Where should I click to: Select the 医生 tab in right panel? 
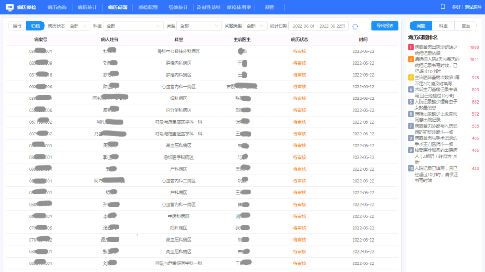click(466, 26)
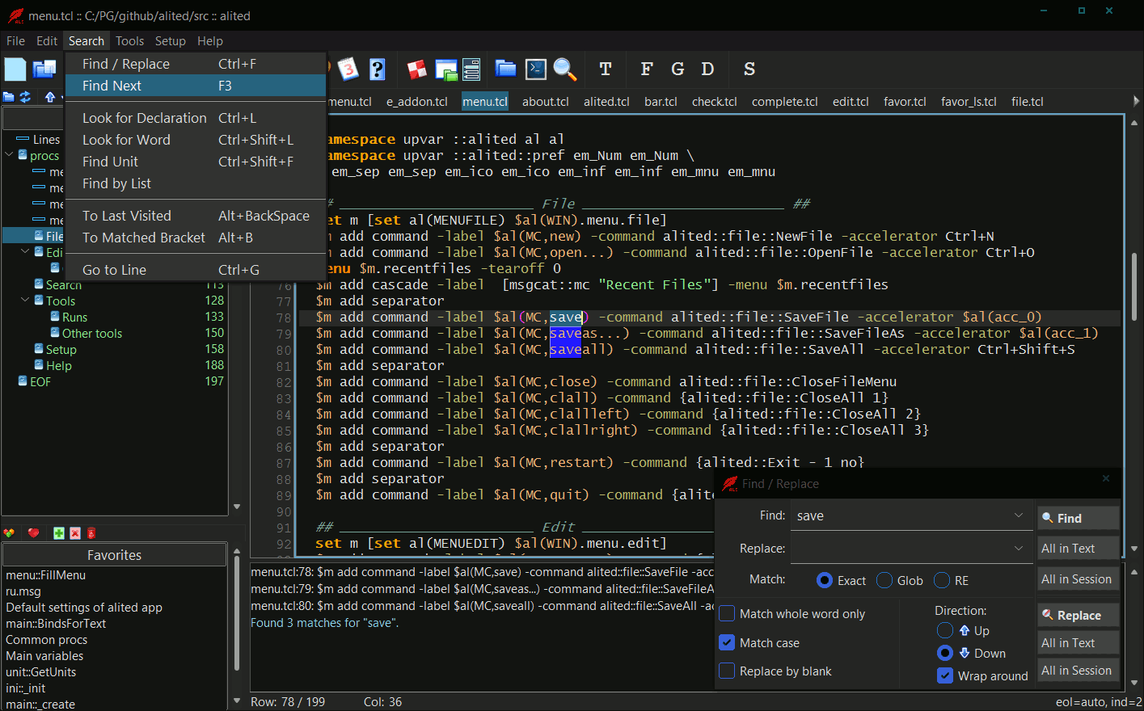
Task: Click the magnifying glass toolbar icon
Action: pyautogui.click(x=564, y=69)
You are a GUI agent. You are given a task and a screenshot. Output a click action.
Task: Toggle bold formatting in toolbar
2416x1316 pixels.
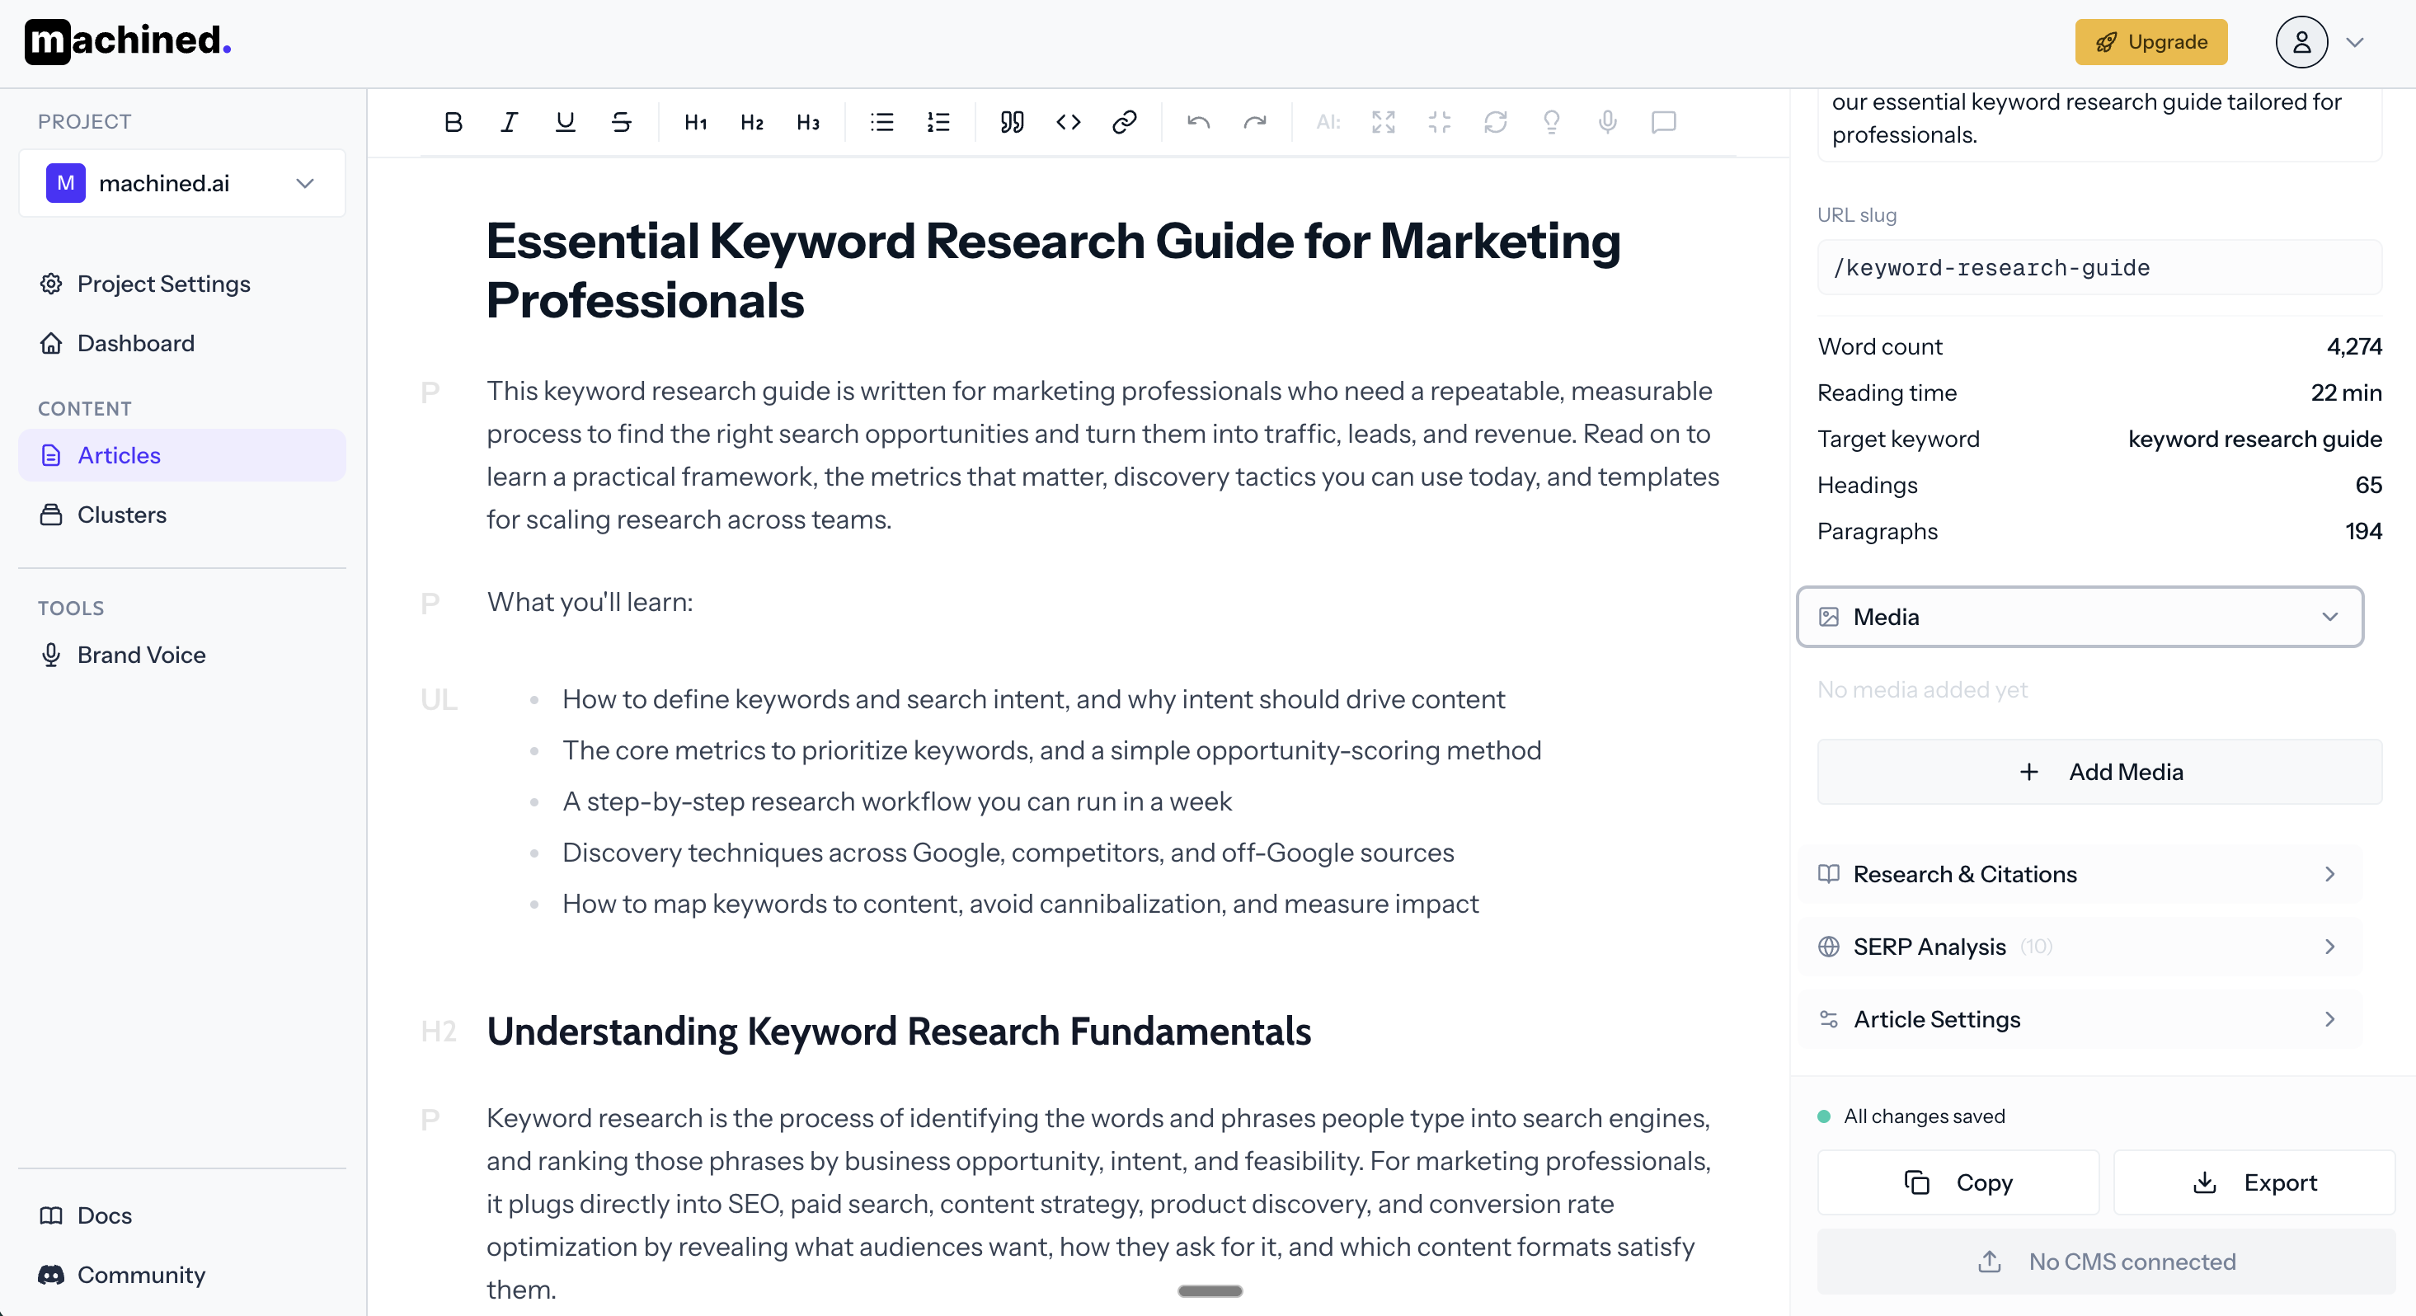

*****

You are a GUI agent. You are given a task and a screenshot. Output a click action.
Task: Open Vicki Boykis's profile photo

*****

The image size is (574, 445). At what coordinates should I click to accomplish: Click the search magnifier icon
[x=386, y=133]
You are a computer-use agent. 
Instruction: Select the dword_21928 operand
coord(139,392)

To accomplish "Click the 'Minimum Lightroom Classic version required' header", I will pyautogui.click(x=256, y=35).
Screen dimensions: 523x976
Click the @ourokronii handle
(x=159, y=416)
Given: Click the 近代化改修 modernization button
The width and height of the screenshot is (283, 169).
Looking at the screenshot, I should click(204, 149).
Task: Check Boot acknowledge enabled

*****

◆ **GOAL OF THE EXERCISE**:
Write out the lines above from the line with "Where should I" to the line with "2416x1316 pixels.", including both of those lines. Leave the pictures out of your copy.

◆ **TASK ANSWER**:
Where should I click to: Select the 医生 tab in right panel? 
click(466, 26)
Task: Click the magnifying glass toolbar icon
Action: pyautogui.click(x=564, y=69)
You are a GUI agent. You are given a task and a screenshot. Output a click action.
Task: Toggle bold formatting in toolbar
2416x1316 pixels.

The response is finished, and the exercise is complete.